Coauthors: Syed-Amad Hussain Katelyn Krivchenia John Luna Steve Rust Yungui Huang

Medical Devices & Digital Health

Large volume of patient health information is stored within their EHR systems. However, much of the information is dependent on a patient’s recall of personal health events occurring outside the clinic (symptoms, medication compliance, over the counter medicines etc.), and provider’s interpretation before recording these events in the EHR. Patient generated health data (PGHD) has often been used to support clinical decision-making, such as medical diaries used by families to keep track of health information and events at home. To improve patient reported outcomes and facilitate the shared decision making in clinical practice, we developed a Natural Language Processing supported data synthesis pipeline for unstructured PGHD at home, focusing on pediatric care of CSHCN with a case of cystic fibrosis.
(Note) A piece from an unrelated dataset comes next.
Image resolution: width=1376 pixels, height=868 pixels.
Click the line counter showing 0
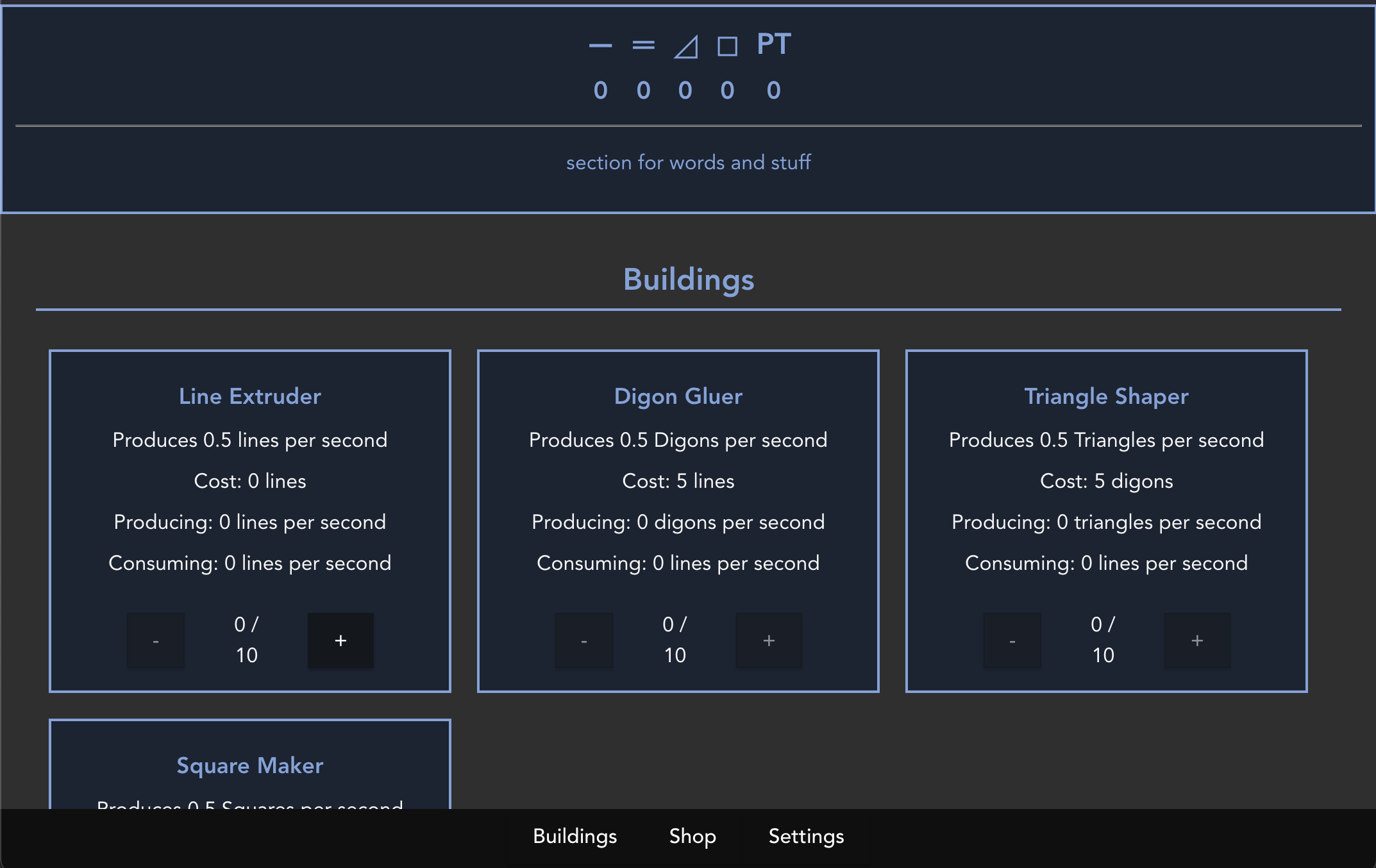click(600, 90)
The proposed information extraction (IE) pipeline extracts a broad range of health information by combining rule- based ontology-linked approaches with pre-trained deep-learning-based entity recognition and sentence parsing models. Particularly, we build upon the scispaCy biomedical model suite, leveraging its syntax parsing and named entity recognition capabilities. We additionally connect these entities, via UMLS-ID, to established ontologies such as SNOMED and RXNORM. We also introduce interactive customizability to rapidly fit this pipeline to a specific patient or cohort. The pipeline is tested with simulated CF patient notes. Eventually, we prototype a dashboard using Unity for data integration, sharing, and assessment, which presents aggregated data on a timeline/calendar view.
In this study, we demonstrated that hybrid deep-learning rule-based approach can operate over a variety of natural language note types and allow customization for a given patient or cohort. Viable data extraction is achieved through simulated CF notes, extracting entities of medication, dose, therapies, symptoms, bowel movements and nutrition. This hybrid pipeline is robust to misspellings and varied word representations while providing interactivity to accommodate the needs of a specific patient, cohort, or clinician.